◆ TASK ITEM ◆
Only certain lines below are wanted: those starting at the line containing "The width and height of the screenshot is (1730, 905)." and ending at the line containing "Select the 18.5", both included, each retyped exactly.

◆ TASK INPUT ◆
━━━━━━
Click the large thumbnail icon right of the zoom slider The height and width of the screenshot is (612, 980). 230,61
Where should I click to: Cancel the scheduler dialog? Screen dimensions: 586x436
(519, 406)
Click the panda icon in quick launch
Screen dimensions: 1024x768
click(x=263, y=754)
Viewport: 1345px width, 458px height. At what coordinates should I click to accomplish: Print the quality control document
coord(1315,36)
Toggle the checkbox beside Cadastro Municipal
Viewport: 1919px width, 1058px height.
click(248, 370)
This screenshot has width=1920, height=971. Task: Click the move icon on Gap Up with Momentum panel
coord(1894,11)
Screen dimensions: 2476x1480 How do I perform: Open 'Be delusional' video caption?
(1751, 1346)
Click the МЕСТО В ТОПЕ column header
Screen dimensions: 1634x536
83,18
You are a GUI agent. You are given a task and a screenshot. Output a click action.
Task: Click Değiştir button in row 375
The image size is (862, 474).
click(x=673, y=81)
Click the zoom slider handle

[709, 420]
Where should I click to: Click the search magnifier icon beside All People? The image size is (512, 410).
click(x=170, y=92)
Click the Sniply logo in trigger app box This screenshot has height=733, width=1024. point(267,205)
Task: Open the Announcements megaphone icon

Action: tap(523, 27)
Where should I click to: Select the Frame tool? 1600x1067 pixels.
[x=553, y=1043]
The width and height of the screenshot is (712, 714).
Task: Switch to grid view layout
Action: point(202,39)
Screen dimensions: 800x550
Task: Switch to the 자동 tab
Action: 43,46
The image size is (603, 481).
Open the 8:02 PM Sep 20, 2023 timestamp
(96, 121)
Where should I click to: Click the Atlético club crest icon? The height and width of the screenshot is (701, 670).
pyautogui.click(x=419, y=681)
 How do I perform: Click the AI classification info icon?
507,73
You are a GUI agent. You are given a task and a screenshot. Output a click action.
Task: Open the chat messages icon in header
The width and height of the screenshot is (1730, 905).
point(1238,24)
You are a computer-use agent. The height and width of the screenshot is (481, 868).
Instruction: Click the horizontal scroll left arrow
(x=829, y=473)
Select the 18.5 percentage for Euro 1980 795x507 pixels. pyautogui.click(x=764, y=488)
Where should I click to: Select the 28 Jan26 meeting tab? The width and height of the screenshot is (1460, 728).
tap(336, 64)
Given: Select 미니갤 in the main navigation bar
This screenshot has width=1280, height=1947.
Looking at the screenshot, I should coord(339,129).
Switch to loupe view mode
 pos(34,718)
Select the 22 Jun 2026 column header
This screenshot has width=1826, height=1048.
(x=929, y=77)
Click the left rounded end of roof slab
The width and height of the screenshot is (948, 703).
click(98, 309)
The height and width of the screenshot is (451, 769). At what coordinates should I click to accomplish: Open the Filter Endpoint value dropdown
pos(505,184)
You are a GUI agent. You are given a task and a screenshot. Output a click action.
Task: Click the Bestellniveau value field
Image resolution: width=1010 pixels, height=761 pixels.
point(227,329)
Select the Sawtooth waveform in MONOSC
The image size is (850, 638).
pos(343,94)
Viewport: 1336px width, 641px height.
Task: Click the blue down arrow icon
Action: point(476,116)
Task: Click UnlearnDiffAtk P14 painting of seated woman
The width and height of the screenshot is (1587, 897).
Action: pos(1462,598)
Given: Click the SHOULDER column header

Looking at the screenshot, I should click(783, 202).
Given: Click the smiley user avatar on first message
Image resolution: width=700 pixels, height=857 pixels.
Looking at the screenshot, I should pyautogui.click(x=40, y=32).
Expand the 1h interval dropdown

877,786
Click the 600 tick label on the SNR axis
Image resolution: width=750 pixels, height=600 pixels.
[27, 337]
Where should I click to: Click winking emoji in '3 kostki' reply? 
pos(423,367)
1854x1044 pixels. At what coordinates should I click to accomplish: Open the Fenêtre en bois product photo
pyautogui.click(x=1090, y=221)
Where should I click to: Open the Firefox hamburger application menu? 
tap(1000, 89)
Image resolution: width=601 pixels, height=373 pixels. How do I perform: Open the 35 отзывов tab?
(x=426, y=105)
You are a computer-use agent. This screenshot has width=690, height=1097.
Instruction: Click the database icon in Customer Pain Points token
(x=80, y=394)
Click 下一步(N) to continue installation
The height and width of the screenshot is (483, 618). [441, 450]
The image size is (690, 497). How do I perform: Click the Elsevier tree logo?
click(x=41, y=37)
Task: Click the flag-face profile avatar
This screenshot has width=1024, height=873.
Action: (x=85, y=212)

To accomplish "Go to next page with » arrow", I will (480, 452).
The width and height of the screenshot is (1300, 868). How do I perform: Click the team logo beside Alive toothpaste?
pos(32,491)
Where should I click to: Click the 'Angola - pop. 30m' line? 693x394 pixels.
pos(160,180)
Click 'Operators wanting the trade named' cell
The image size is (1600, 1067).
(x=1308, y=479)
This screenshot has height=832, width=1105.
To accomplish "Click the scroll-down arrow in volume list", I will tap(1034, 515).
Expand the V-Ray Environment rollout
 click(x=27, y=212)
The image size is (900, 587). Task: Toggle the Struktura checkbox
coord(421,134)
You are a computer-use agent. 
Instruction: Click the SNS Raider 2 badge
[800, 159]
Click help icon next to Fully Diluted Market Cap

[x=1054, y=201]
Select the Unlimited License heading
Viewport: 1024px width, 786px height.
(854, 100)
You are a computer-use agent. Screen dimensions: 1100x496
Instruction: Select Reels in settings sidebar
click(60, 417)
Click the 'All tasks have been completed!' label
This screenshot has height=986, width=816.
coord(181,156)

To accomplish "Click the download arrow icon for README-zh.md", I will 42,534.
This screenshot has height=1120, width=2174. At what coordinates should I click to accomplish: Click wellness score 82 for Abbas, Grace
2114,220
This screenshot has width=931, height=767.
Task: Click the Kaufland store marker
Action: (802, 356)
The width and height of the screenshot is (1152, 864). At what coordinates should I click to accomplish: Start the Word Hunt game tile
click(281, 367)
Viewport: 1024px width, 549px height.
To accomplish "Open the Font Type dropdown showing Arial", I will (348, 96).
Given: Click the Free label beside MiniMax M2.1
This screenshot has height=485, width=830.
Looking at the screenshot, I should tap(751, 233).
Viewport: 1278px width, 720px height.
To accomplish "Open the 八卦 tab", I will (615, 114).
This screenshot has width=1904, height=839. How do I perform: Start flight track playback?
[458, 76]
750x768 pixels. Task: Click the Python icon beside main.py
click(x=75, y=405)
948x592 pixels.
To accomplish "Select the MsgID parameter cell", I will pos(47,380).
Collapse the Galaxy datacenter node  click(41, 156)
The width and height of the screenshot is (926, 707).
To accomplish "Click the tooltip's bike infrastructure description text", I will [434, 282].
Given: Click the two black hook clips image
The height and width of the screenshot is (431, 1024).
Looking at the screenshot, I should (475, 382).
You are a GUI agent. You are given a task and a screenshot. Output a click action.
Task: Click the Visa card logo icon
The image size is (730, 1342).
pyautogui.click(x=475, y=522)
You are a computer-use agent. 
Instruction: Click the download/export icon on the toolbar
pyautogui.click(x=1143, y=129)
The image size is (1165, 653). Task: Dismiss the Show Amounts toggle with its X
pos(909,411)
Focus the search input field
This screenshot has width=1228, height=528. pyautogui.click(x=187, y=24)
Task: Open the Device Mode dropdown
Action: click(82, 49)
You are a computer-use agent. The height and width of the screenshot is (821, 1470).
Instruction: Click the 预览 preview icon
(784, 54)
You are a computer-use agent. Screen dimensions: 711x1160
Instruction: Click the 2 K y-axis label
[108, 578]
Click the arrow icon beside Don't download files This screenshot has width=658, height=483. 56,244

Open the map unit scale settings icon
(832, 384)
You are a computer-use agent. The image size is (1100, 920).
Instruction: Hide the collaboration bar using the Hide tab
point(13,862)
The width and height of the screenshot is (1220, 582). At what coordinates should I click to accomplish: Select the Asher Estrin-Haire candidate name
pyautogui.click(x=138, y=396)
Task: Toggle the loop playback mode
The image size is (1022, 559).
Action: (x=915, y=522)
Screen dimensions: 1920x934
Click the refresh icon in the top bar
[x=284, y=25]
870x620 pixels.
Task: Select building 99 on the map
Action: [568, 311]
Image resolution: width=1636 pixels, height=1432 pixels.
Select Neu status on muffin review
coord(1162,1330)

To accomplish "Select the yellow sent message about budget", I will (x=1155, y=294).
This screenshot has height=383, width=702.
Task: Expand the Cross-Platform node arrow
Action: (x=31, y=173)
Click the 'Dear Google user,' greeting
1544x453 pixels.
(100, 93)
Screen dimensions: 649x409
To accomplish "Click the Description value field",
━━━━━━
◆ RESULT BELOW ◆
The width and height of the screenshot is (1730, 905).
point(1238,24)
You are a computer-use agent. The height and width of the screenshot is (481, 868).
Instruction: Click the horizontal scroll left arrow
(x=829, y=473)
Select the 18.5 percentage for Euro 1980 795x507 pixels. pyautogui.click(x=764, y=488)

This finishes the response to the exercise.